Bugün bilim, deneysel bilim…
Kantlarmış bulunmaktadır, silahlar bile…
Çağdaş birçok silahın temeli, tee eskilere dayanmaktadır. Yöntemler değişti, üretim şekilleri…
Ve yine…
Bugünün insani için internet neyse, eski insan için Johannes Gutenberg’in icadı da oydu…
Bilirsiniz…
Özdeyişlerimizdendir…
Tarih, tekerrürden ibarettir…
Moda bile, giyim – kuşam, döner dolaşır geri gelir. Konumuz insan, konumuz toplum, konumuz devlet, konumuz yönetim ve şekilleri.

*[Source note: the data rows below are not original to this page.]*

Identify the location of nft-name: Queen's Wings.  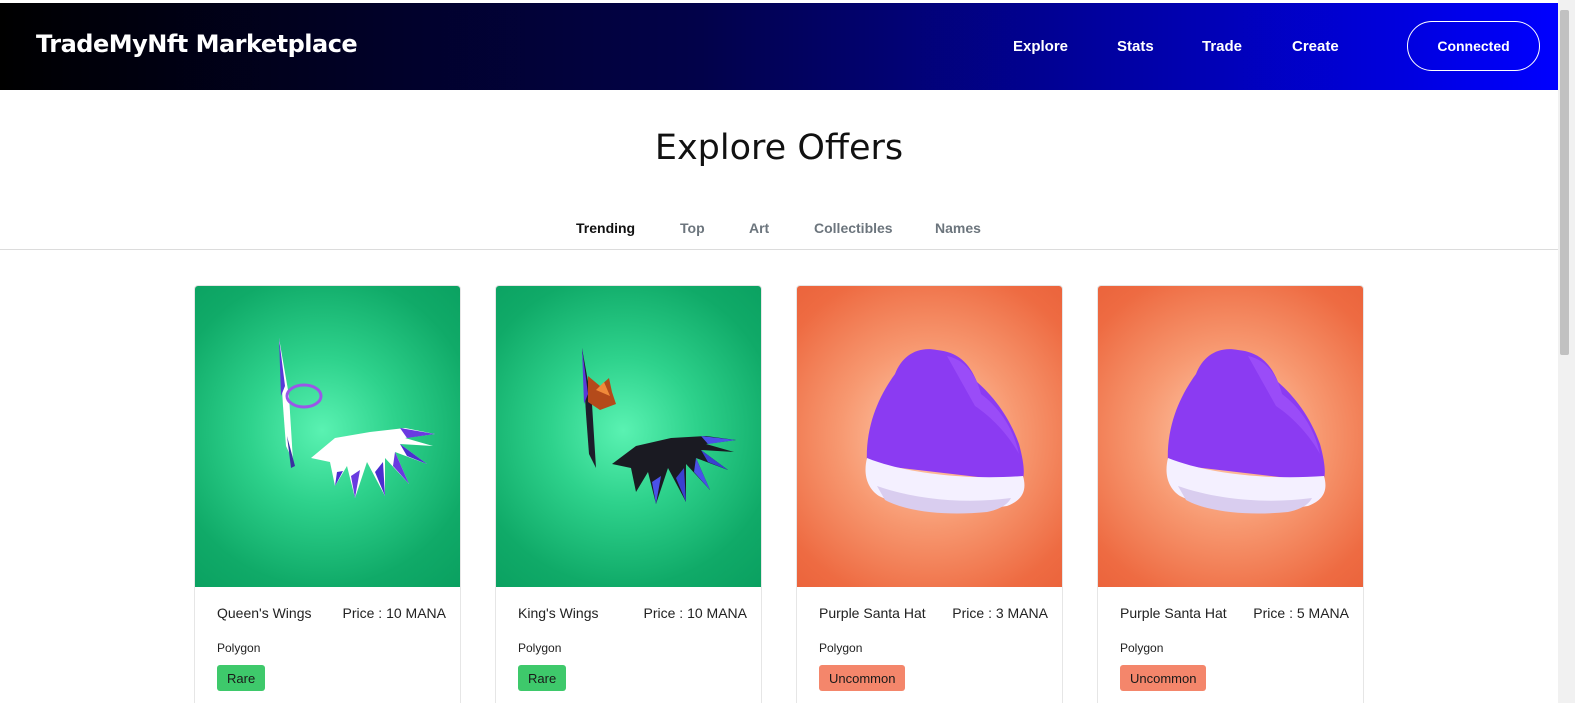
(264, 613).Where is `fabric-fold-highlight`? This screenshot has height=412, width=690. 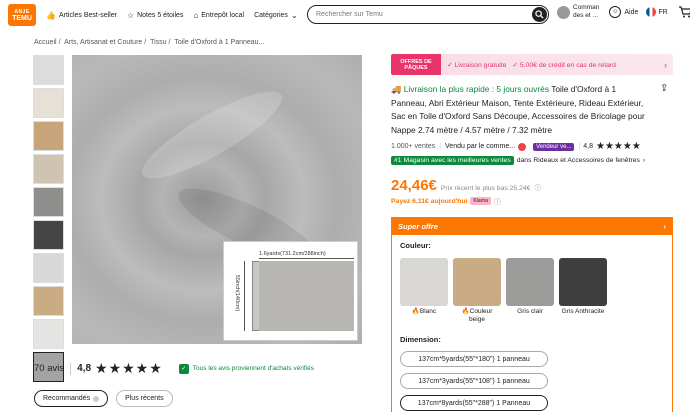 fabric-fold-highlight is located at coordinates (212, 135). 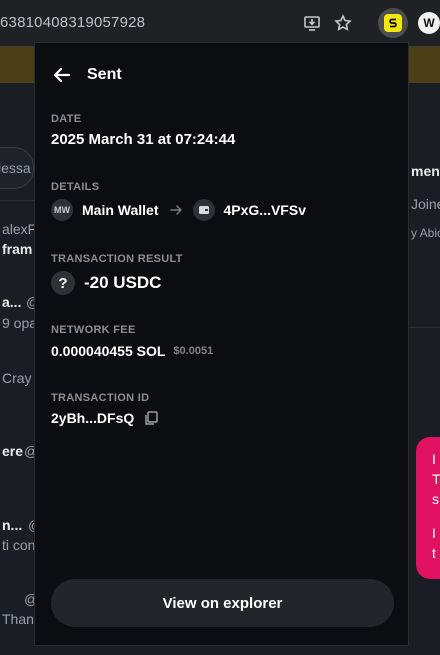 I want to click on to-address: 4PxG...VFSv, so click(x=265, y=210).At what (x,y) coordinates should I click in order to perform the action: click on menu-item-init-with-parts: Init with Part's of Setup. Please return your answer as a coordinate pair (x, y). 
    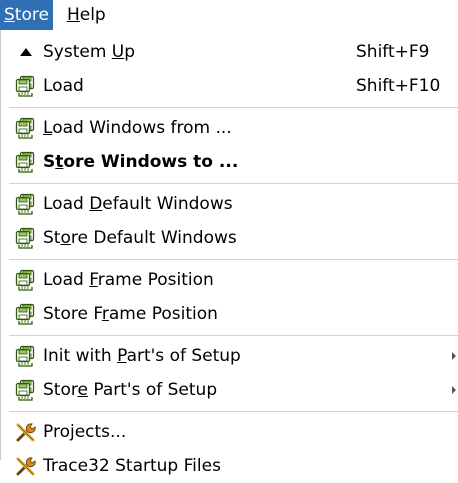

Sadece…
Yöntemler değişir!

Arıtılır, damıtılır, sadeleştirilir, geliştirilir…
İnsan zihinim en son meydana getirdiği yöntemler ve bilgiler eşliğinde…
Yöntemler çağa, zamana uydurulur…
Zamane zevkine diyelim.

Haliyle tespitiniz doğrudur, çağdaş deyim ile Outsourcing…
Ulus devletler…
Homojen veya heterojen ayrıştırılacak, ayrılacak ki yeni pazarlar doğsun…
Oyuna gelen, tuzağa düşen bedelini elbette ödeyecek…
Olan…
İnsana oluyor, olan evlatlara oluyor.

Ebedi bir devridaimdir…
Süregelir, sürüyor, süregelecektir…
Hiç unutmam hem amirim hem yakın dostum olan insanın dediğini:

“Önder, wenn das Futter knapp wird zerfleischen sich die Wölfe”

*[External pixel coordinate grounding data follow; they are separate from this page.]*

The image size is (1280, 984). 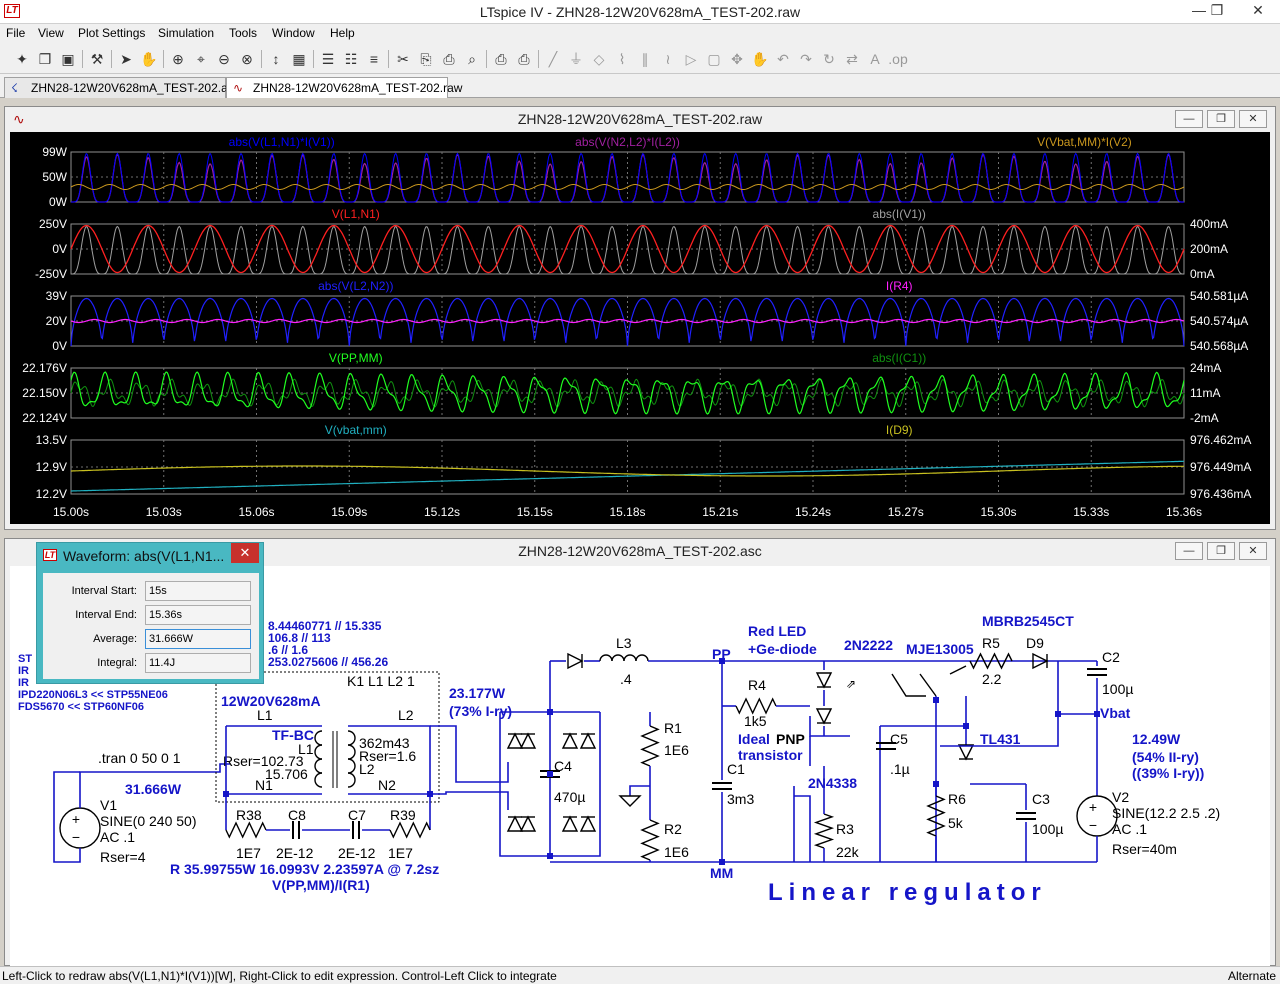 I want to click on schematic-minimize-button: —, so click(x=1189, y=551).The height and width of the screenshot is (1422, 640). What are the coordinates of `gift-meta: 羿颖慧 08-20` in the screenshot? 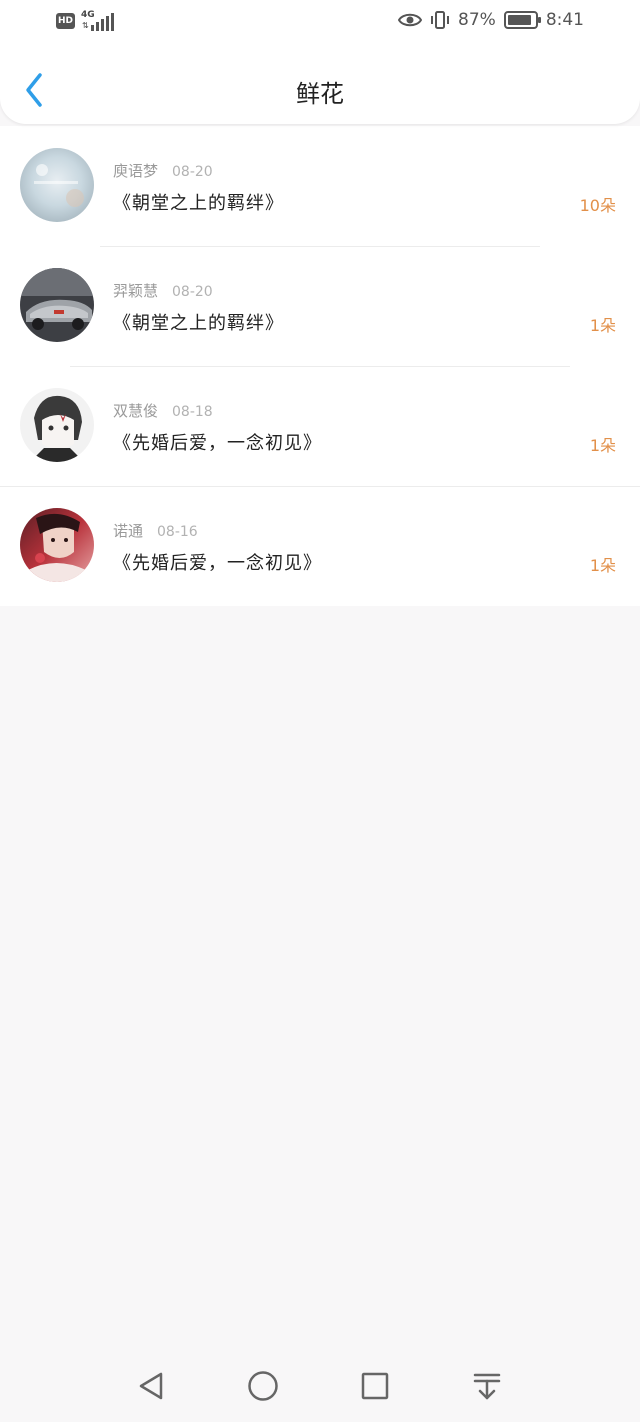 It's located at (163, 290).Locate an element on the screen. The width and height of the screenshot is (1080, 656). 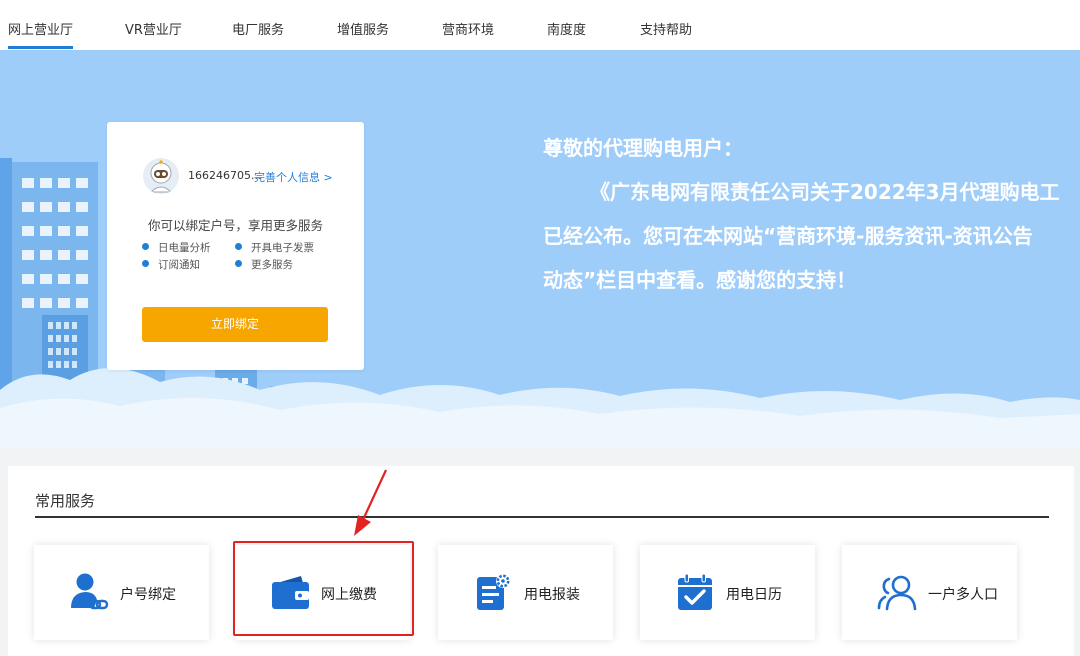
announcement-line: 已经公布。您可在本网站“营商环境-服务资讯-资讯公告 is located at coordinates (788, 236). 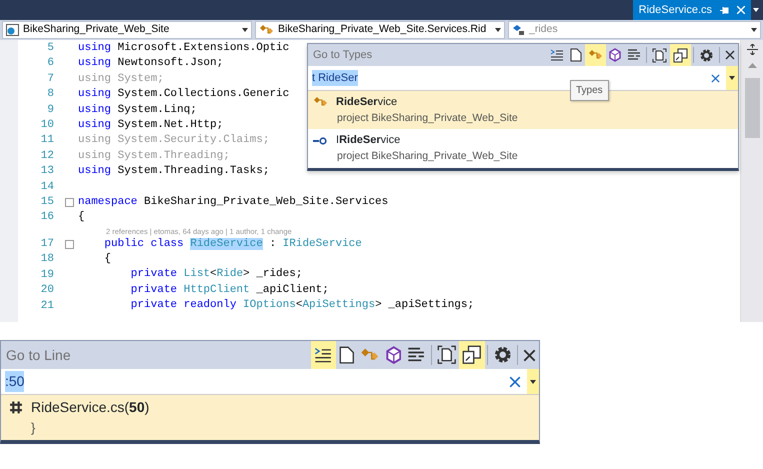 What do you see at coordinates (368, 140) in the screenshot?
I see `result-name: IRideService` at bounding box center [368, 140].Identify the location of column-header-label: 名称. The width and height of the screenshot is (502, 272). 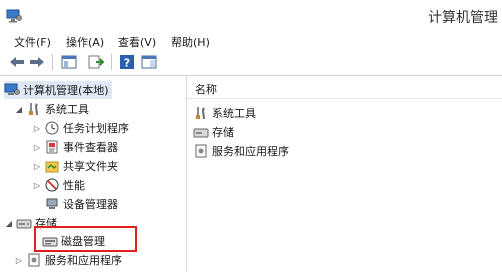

Yem, yiyecek azaldığında kurtlar birbirini yer(!)

Geçenlerde de yazmıştım…
Bankalar AMA özellikle sigortalar senaryo üretiyor…
Salgın hastalıklar, savaşlar ve benzeri senaryolar, isteyen arayıp okusun…
Hiçbir şey değişmedi, yeni icat edilmedi…
İhtiyaç fazlası var…
Vasıfsız insanlar, kendini yenileyemeyen, insan tarafından tüketilenler artmakta…
Yeni pazarlar, yeni ihtiyaçlar yaratılmalı ki kurulu düzen devam etsin.

ANCAK…

İçgüdüleri, temel ihtiyaçları, birçok kötü alışkanlık ve hadi…
Yine böyle demiş olalım kimi dürtüleri ile değişmeyen insan…
Eskiden de böyleydi, hala böyle ve gelecekte de böyle olacağına dair inancımı korumaktayım, insan değişmedi, değişmeyecek.

Değişen…
Talepleri, gereksinimleri ki soyut bir gereksinimdir, somut değil, sanal…
Sanal avrat gibi, suni yaratılan ihtiyaçlar, temelden, kökten yoksun bilgi ile beslenen yeni tip zavallı yaratıklar. Bilmem takip ediyor musunuz suni döllenmeyi, genetiği >>> istek ve ihtiyaca göre <<< yaratılacak “yeni” canlıları, az kaldı(!)

Bizler geldik gidiyoruz ama…
Allah evlatlarımızın yardımcısı olsun. Hırs, açgözlülük ki bu bile insanda eski bir alışkanlık…
Doyumsuzluk…
Artık, ultra, süper doyumsuzluk revaçta!